Maryland's first new airport in 20 years opened yesterday in Anne Arundel County.

Tipton Airport, halfway between Washington and Baltimore, was inaugurated in a ceremony attended by 150 people and a host of elected officials. The event completed a 10-year effort to convert what was once a busy Army airfield on the grounds of Fort George G. Meade to a public airport operated by the county.

"We are finding new uses for our facilities in the new economy," said Sen. Barbara A. Mikulski (D), who worked with local and federal officials to clean up the 366-acre site and transfer ownership from the Defense Department to the county.

Mikulski, along with Sen. Paul S. Sarbanes (D), Rep. Wayne T. Gilchrest (R) and county officeholders, signed documents deleting the airport property from the Environmental Protection Agency's Superfund National Priority List. Over the past 15 months, work crews have had to remove unexploded ordnance from the property, left over from when the Army used the area as a firing range.

After the Fort Meade color guard marched past, small planes began buzzing down the 3,000-foot-long runway.

County Executive Janet S. Owens (D) predicted that the airport would be "an economic boon to Anne Arundel County," attracting business executives and recreational pilots to the area.

"There is huge pent-up demand," said John Pilkins, a member of the Tipton Airport Authority. "I keep my plane at BWI and I've been on a waiting list for a hangar for eight years."

John Buck, airport services officer at the Maryland Aviation Administration, agreed that Tipton had "a lot of potential" to attract air traffic.
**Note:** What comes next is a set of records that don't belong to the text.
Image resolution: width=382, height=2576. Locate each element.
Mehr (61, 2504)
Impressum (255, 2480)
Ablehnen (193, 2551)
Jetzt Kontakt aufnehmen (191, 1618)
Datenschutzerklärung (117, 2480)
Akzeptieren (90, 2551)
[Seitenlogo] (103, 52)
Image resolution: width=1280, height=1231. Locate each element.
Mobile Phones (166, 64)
There are 36 public airports in the state, he said, down from 39 in the mid-1980s. Before Tipton, the last airport to open in the state was the Carroll County Airport in 1979, he said.

"The physical plant is superb," said Bob Cadwalader, who attended the ceremony. He operates Baltimore Aviation Ltd., a flight school based at Baltimore-Washington International Airport, and said he would like to expand his operations by leasing space in one of the four large unoccupied hangars on the Tipton grounds.
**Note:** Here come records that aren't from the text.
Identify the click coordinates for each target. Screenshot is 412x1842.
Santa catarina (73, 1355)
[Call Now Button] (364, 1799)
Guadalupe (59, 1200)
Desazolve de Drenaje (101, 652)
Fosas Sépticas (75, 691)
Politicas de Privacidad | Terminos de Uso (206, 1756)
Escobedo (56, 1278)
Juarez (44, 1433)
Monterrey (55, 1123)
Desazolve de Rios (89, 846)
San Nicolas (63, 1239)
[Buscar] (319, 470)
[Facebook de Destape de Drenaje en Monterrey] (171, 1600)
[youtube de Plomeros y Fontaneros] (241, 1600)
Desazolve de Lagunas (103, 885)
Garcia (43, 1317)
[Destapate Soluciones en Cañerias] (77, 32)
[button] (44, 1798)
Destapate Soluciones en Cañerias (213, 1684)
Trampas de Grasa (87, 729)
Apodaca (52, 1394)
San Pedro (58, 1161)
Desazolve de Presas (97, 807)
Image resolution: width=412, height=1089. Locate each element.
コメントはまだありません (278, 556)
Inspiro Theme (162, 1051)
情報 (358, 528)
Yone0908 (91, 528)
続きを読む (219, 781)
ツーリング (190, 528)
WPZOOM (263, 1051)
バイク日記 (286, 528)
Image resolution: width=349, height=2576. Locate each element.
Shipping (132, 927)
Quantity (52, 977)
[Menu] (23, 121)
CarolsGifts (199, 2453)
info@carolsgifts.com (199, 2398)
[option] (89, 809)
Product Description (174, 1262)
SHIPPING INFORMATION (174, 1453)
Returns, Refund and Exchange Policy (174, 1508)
"There's a lot of people who want to come here for the location and the size," he said.

Tipton Manager Michael A. Wassel, a former deputy manager at Reagan National Airport, plans to install fueling facilities by the end of the month. A new runway lighting system should be in place by spring, he said.
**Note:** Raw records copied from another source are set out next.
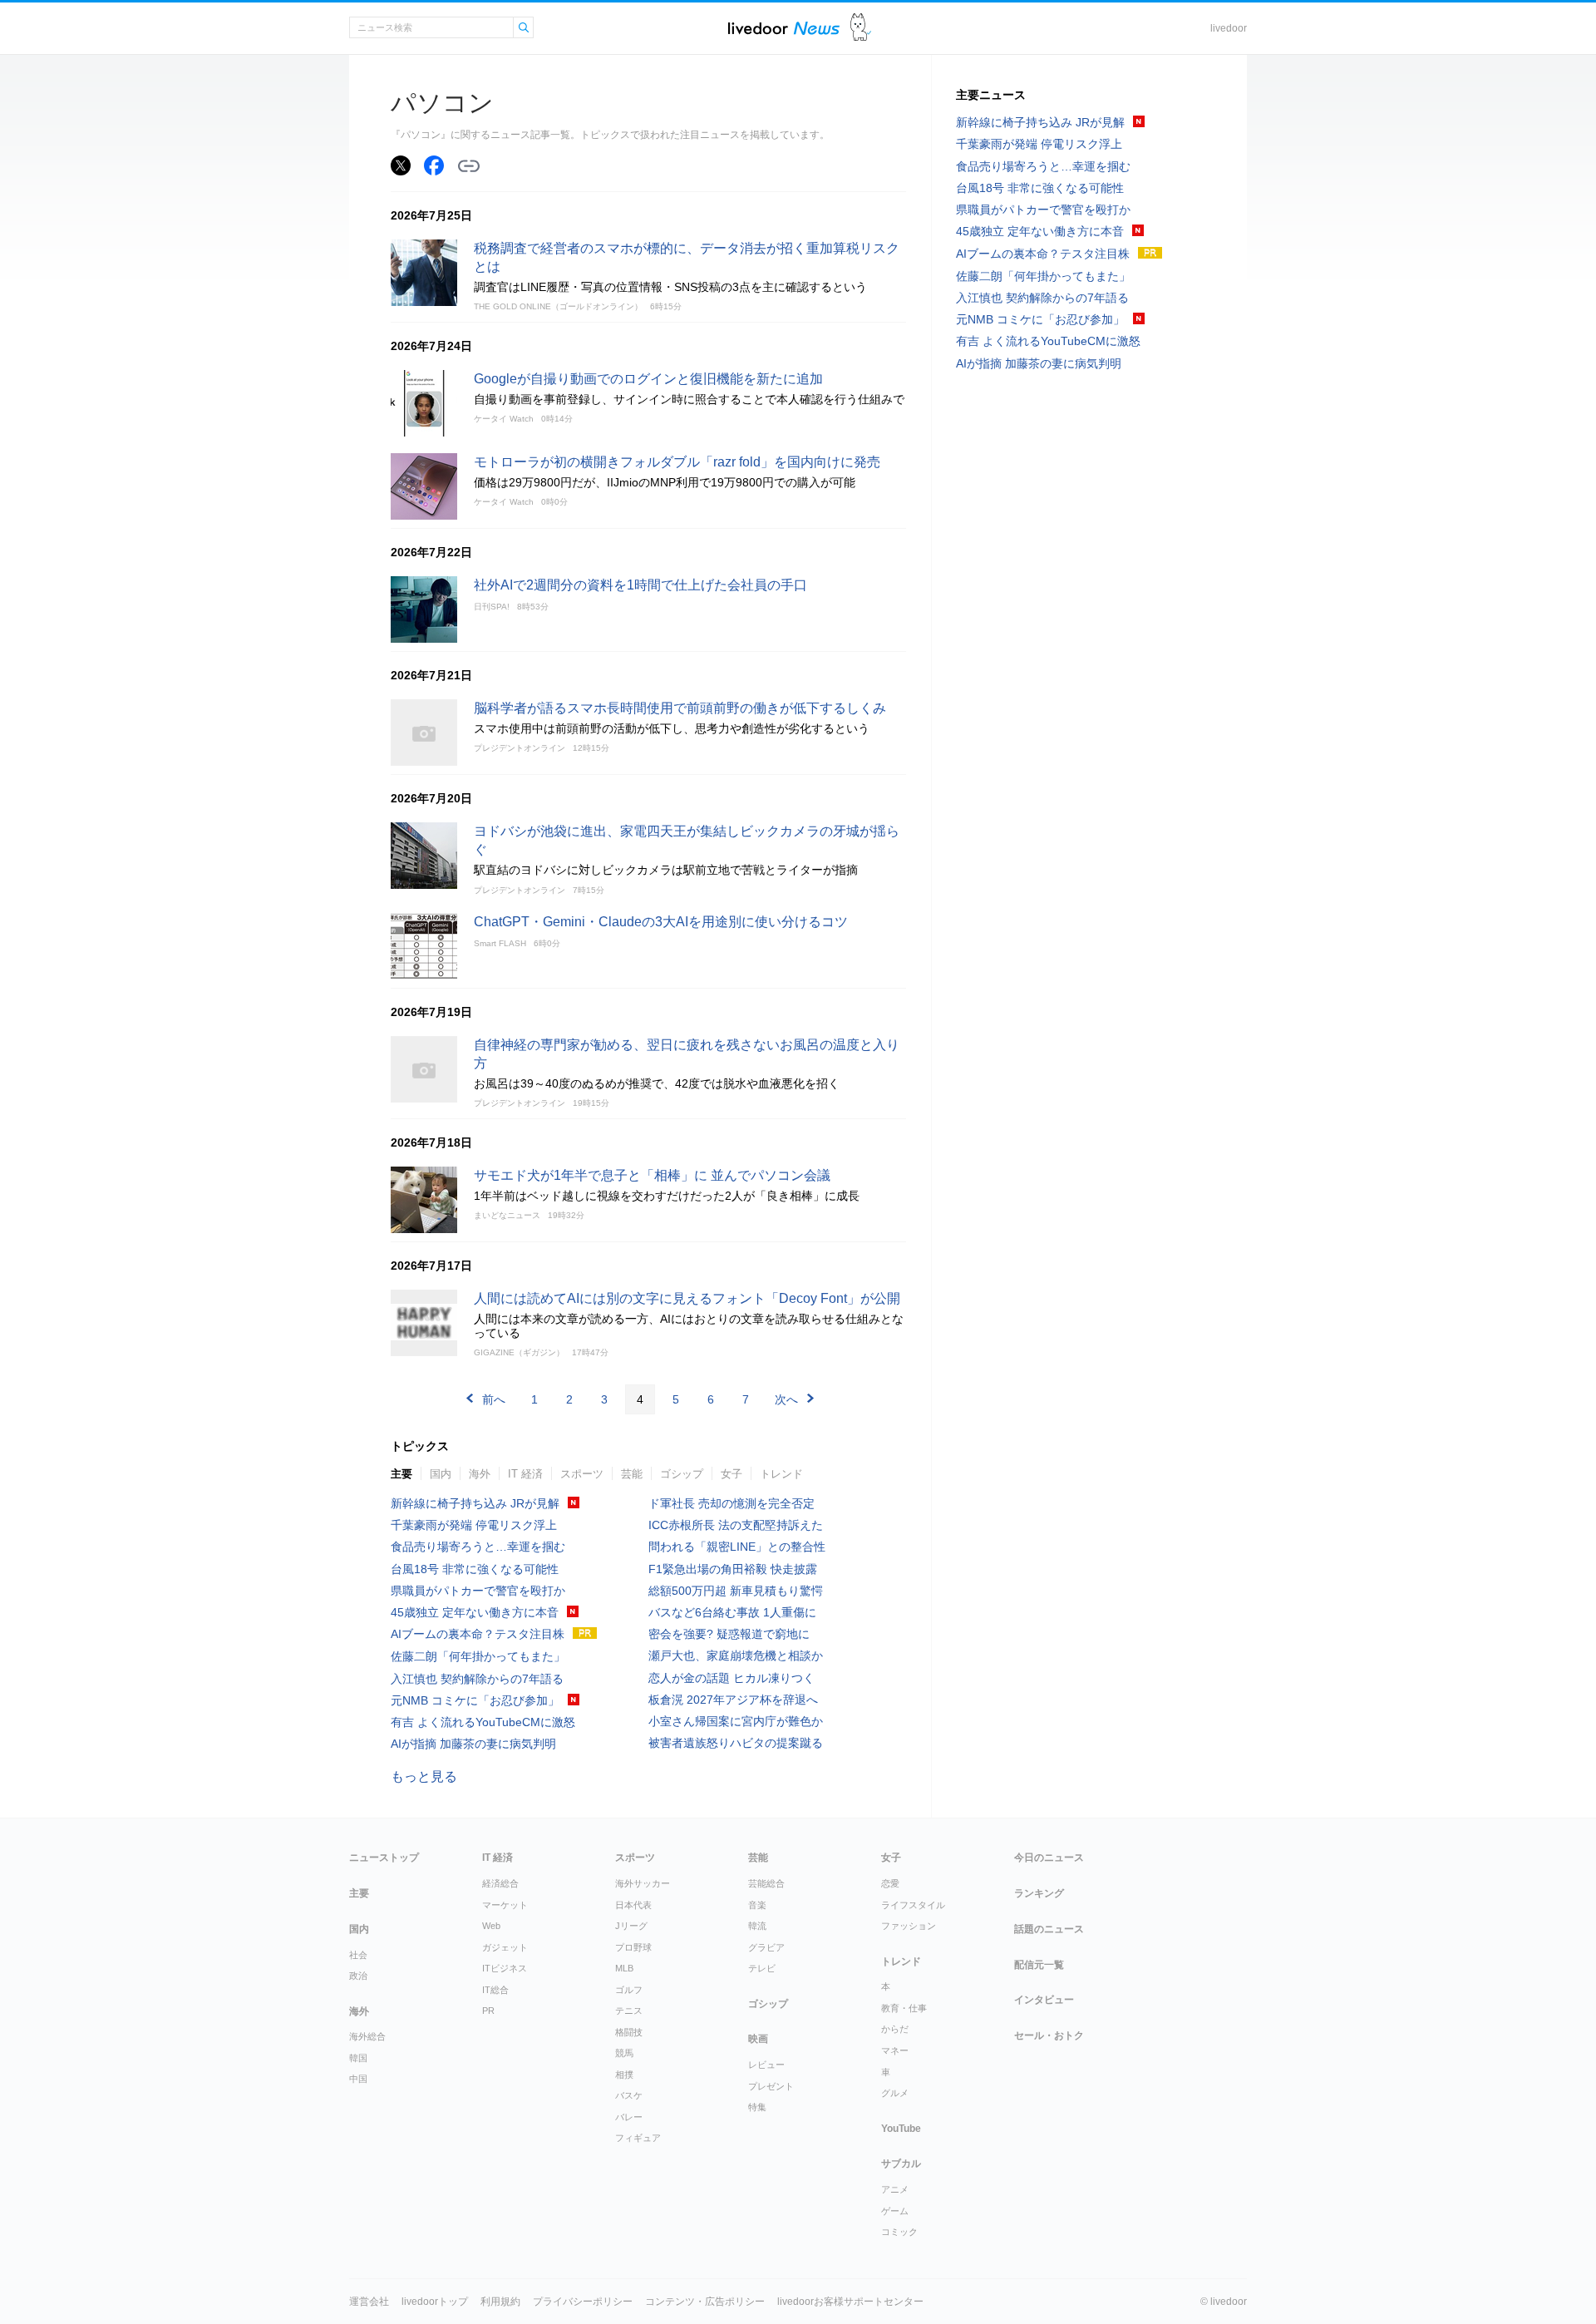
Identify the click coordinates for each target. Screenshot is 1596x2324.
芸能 (632, 1474)
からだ (895, 2029)
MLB (624, 1968)
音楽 (757, 1905)
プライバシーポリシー (583, 2301)
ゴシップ (681, 1474)
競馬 (624, 2053)
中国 (358, 2079)
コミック (899, 2232)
But Wassel said other improvements, such as renovating the hangars and attracting an aviation maintenance company, might take longer.

"It's not going to happen overnight," he said.

The Tipton Airport Authority has received $315,000 from the county in the past two fiscal years to pay for improvements, according to Pilkins. The airport, which is currently open to aircraft during daylight hours, is expected to become economically self-sufficient in several years.

The airport is named for William D. Tipton, a highly decorated pilot from Baltimore who flew combat missions in both world wars.

CAPTION: Arthur Ray, left, deputy secretary of the Maryland Department of the Environment, and Sens. Barbara Mikulski and Paul Sarbanes sign certificate removing Tipton Airport from Superfund site list.